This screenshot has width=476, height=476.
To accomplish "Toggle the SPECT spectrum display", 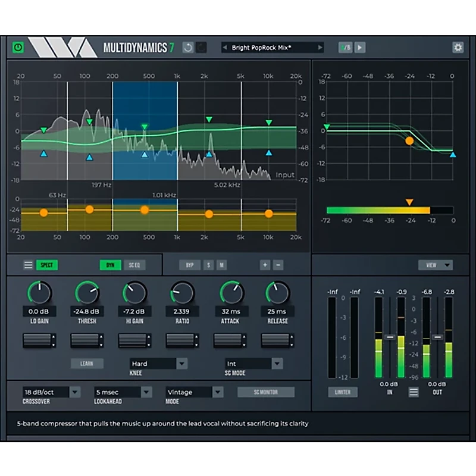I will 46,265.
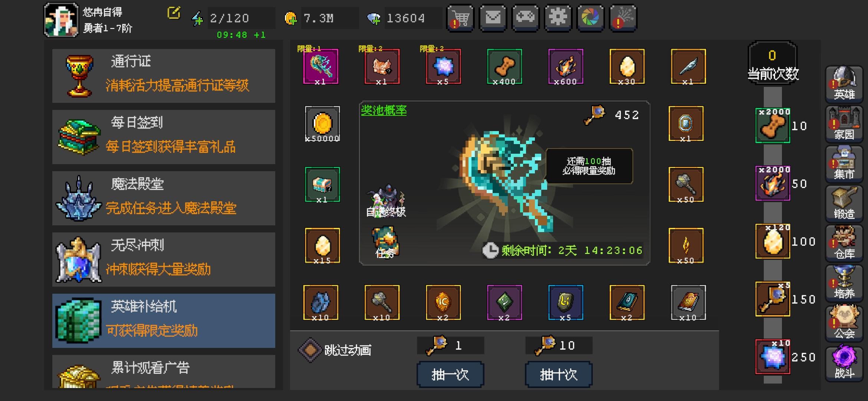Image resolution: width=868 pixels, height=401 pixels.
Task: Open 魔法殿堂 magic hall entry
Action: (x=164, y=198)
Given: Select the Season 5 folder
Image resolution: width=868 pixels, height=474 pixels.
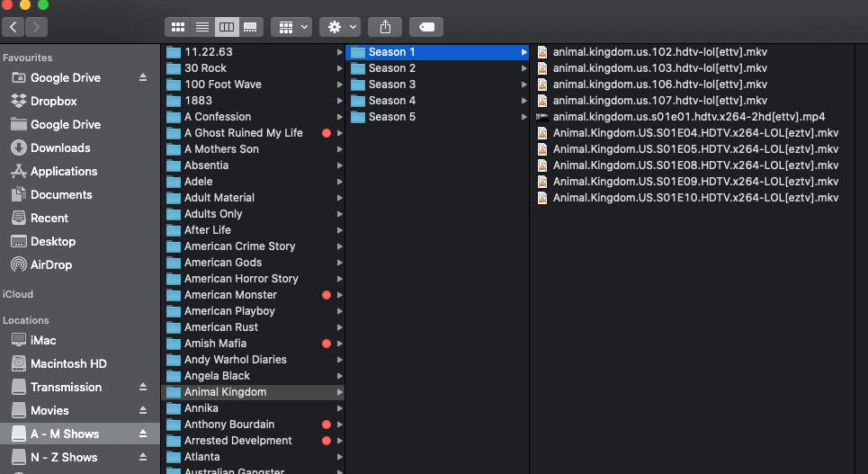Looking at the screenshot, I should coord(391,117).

* * *

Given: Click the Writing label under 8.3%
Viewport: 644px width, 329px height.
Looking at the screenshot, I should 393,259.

Task instructions: Filter the records above for lines containing the word "Given", and copy those lines.

The completed task:
Given: Select the Season 5 folder
Given: Click the Writing label under 8.3%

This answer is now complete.